Des expressions verbales : « je suis un fardeau pour tout le monde », « ça n’a aucun sens », « vous seriez mieux sans moi », « je voudrais disparaître », « bientôt vous n’aurez plus à vous inquiéter ». Ces phrases ne sont jamais anodines et ne doivent jamais être ignorées ou minimisées, même si elles sont dites « sur le ton de la plaisanterie ».
Des signes émotionnels : tristesse profonde et persistante, désespoir, sentiment d’être piégé dans une situation sans issue, irritabilité extrême, alternance entre agitation et calme inquiétant (un adolescent désespéré qui semble soudainement apaisé peut avoir pris sa décision — c’est un signal d’alarme majeur).
Quand et comment agir ?
- Si votre adolescent exprime des idées suicidaires ou si vous suspectez qu’il y pense — posez-lui la question directement, avec douceur mais sans détour : « Est-ce que tu penses à te faire du mal ? Est-ce que tu as des idées de suicide ? » Contrairement à une croyance tenace, poser la question ne « donne pas l’idée » — elle ouvre une porte et montre que vous êtes prêt à entendre sa souffrance.
- Consultez en urgence (pédiatre, urgences pédiatriques, pédopsychiatre) si votre adolescent a un plan suicidaire, a accès à des moyens létaux, ou si vous sentez que le passage à l’acte est imminent.
- Appelez le 3114 (numéro national de prévention du suicide, disponible 24 heures sur 24) — des professionnels formés peuvent vous aider à évaluer la situation et vous orienter.
- Ne laissez pas votre adolescent seul s’il est en crise — restez présent, écoutez sans juger, et sécurisez l’environnement (retirez les médicaments accessibles, les objets dangereux).

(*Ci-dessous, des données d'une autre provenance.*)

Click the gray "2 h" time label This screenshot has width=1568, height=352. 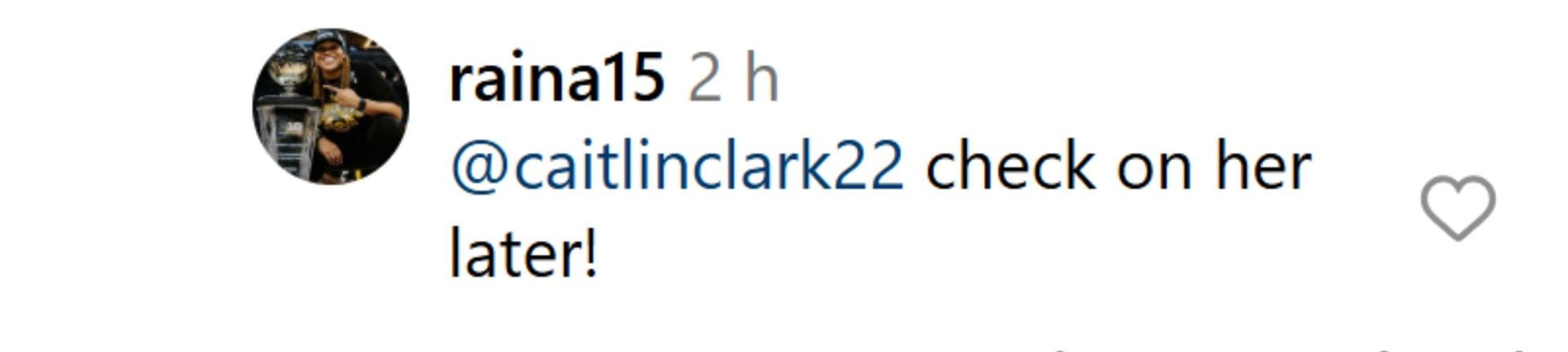pos(733,79)
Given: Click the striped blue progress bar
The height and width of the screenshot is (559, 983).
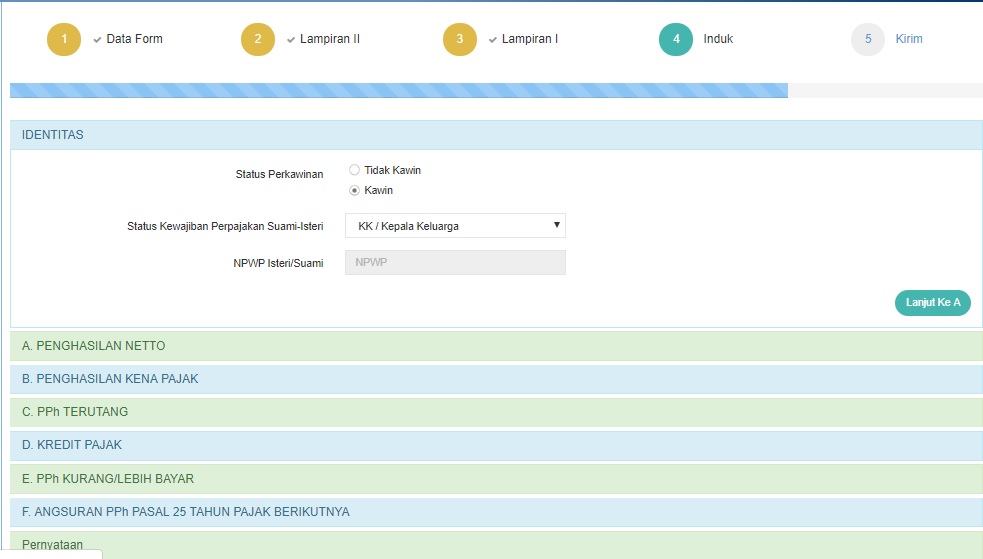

Comment est-ce pris en charge ?
La prise en charge d’un adolescent en crise suicidaire est une urgence médicale. Elle commence par une évaluation du risque par un professionnel formé (pédiatre, pédopsychiatre, psychologue) qui appréciera le degré d’urgence, l’existence d’un plan, l’accès aux moyens, et les facteurs de protection (soutien familial, lien social, projet de vie).

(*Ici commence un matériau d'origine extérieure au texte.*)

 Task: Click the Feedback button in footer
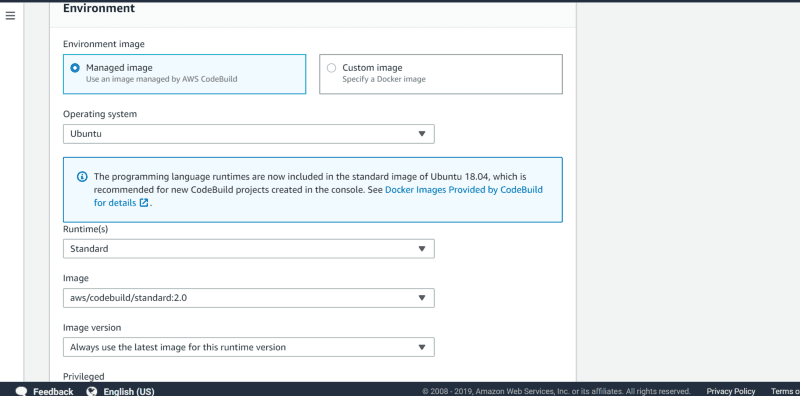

Selon la gravité, la prise en charge pourra associer un suivi ambulatoire rapproché (consultations fréquentes, psychothérapie, soutien familial) ou, si le risque est élevé, une hospitalisation en service de pédopsychiatrie pour mise en sécurité et évaluation approfondie. L’hospitalisation n’est pas un enfermement — c’est un espace protégé où l’adolescent peut être entendu, soigné et accompagné pendant la phase la plus critique.
Le traitement au long terme vise à soigner la cause de la souffrance : psychothérapie (TCC, thérapie interpersonnelle), traitement d’un trouble dépressif ou anxieux sous-jacent, travail sur les facteurs de vulnérabilité. L’implication de la famille est essentielle — les parents ont besoin d’être soutenus eux aussi, car accompagner un adolescent suicidaire est une épreuve considérable.
Le saviez-vous ?
L’une des croyances les plus dangereuses autour du suicide est que « ceux qui en parlent ne le font pas ». C’est faux : la majorité des personnes décédées par suicide avaient exprimé leur intention d’une manière ou d’une autre dans les semaines précédentes. Chaque verbalisation est un appel à l’aide qui mérite une réponse. Une autre croyance néfaste est que parler du suicide avec un adolescent « risque de lui donner l’idée ». Les études sont formelles : aborder le sujet de manière respectueuse et empathique ne crée pas de risque supplémentaire — au contraire, cela réduit l’anxiété de l’adolescent en normalisant le fait de demander de l’aide. Le silence, lui, tue. Si vous avez le moindre doute, si votre instinct parental vous dit que quelque chose ne va pas — n’hésitez pas une seconde. Appelez le 3114, consultez votre pédiatre, emmenez votre adolescent aux urgences. Il vaut infiniment mieux avoir posé la question pour rien que de ne pas l’avoir posée à temps.
Sources
Haute Autorité de Santé (HAS) ; Société française de psychiatrie de l’enfant et de l’adolescent (SFPEADA) ; Observatoire national du suicide ; Bright Futures Guidelines (AAP, 4e édition).